Dados do IBGE mostram que mais de 21 mil crianças e adolescentes paraibanos já possuem diagnóstico de TEA; especialista da Afya alerta para sinais precoces e desafios no acesso ao tratamento.
O aumento no número de diagnósticos de Transtorno do Espectro Autista (TEA) em crianças tem chamado a atenção de famílias, escolas e profissionais de saúde em todo o país.
Na Paraíba, os dados mais recentes do Censo 2022, divulgados pelo IBGE, apontam que 46.560 pessoas possuem diagnóstico de autismo no estado, o equivalente a 1,2% da população. Desse total, 21.180 são crianças e adolescentes de até 14 anos.
A maior incidência foi registrada entre crianças de 5 a 9 anos, principalmente entre os meninos. Nessa faixa etária, 4,7% da população masculina declarou ter diagnóstico de TEA.

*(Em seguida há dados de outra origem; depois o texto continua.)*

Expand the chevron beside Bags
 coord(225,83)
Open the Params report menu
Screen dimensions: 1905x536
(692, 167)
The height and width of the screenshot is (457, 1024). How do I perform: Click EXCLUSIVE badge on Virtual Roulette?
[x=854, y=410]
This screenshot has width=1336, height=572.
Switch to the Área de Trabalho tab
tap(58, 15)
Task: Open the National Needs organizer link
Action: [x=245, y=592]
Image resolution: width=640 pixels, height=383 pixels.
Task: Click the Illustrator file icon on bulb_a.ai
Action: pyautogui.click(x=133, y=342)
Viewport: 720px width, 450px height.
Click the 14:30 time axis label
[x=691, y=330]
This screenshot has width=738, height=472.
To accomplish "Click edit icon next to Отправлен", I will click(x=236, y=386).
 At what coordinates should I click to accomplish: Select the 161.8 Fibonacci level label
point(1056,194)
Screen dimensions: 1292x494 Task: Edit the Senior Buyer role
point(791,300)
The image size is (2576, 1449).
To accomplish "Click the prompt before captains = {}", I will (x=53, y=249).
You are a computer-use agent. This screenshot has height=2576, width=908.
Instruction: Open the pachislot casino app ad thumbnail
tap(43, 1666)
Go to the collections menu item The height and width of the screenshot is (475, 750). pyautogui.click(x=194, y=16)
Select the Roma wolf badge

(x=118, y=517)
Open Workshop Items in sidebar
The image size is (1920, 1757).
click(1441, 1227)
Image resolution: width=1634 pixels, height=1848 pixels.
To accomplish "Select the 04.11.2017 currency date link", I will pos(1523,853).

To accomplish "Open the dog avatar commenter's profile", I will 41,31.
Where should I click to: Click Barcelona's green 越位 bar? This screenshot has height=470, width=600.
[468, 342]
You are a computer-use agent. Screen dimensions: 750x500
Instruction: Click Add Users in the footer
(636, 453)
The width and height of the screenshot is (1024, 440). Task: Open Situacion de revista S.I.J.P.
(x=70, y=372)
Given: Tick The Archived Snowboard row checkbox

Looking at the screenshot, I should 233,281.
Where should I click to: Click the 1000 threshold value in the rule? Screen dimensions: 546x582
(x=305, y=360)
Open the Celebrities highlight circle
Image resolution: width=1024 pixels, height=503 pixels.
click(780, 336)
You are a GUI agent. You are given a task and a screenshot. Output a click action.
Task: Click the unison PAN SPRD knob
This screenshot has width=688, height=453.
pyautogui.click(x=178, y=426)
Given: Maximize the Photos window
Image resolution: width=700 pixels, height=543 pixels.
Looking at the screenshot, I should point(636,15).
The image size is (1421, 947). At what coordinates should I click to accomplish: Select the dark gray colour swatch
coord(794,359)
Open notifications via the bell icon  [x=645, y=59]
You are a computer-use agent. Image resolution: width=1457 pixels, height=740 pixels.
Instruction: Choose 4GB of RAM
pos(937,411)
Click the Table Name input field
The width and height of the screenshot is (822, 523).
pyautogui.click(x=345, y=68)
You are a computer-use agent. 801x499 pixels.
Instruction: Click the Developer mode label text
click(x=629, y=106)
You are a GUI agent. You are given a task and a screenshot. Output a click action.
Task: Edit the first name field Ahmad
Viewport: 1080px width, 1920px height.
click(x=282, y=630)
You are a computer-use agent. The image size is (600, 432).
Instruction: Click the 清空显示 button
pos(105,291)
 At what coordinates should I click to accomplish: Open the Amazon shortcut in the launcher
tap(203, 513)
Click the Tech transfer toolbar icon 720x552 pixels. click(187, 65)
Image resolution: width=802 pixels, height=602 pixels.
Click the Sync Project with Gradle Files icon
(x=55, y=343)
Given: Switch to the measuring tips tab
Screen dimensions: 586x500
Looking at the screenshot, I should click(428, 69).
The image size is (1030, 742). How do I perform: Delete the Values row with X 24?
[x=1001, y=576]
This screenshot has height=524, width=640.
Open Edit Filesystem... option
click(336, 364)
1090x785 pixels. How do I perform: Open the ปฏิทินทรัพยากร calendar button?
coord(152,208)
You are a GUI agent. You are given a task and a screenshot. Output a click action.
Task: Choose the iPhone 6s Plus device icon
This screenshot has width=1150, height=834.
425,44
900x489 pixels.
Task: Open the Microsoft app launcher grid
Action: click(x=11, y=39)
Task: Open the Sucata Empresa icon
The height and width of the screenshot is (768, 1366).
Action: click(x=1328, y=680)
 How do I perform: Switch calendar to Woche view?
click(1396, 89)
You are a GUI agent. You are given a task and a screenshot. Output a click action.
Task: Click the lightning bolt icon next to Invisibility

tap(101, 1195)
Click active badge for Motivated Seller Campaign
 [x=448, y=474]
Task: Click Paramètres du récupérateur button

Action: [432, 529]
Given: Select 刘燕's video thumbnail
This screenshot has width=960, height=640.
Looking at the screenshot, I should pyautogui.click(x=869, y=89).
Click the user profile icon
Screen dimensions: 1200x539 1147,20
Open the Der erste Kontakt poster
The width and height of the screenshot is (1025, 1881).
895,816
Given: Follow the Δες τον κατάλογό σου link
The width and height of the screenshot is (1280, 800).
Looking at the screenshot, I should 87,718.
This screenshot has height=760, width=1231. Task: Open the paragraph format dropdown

Segundo o médico e coordenador do curso de pós-graduação de neuropediatria da Afya Educação Médica, André Felício, o crescimento dos diagnósticos está diretamente relacionado ao maior conhecimento sobre o transtorno e à ampliação dos critérios diagnósticos.
“Hoje conseguimos identificar casos mais leves, que anteriormente poderiam passar despercebidos. Além disso, escolas, famílias e pediatras estão mais atentos aos sinais precoces”, explica o especialista.
Entre os principais sinais de alerta observados nos primeiros anos de vida estão:
- Atraso ou dificuldade na fala
- Pouco contato visual
- Ausência de resposta ao nome
- Dificuldade de interação social
- Comportamentos repetitivos
- Interesse restrito por determinados objetos ou temas
Algumas crianças também podem apresentar maior sensibilidade a sons, texturas e mudanças de rotina.
Como o autismo se manifesta de formas diferentes em cada criança, André Felício reforça a importância da observação contínua por parte da família e da escola. Quanto mais cedo houver suspeita e encaminhamento para avaliação, maiores são as possibilidades de intervenção adequada.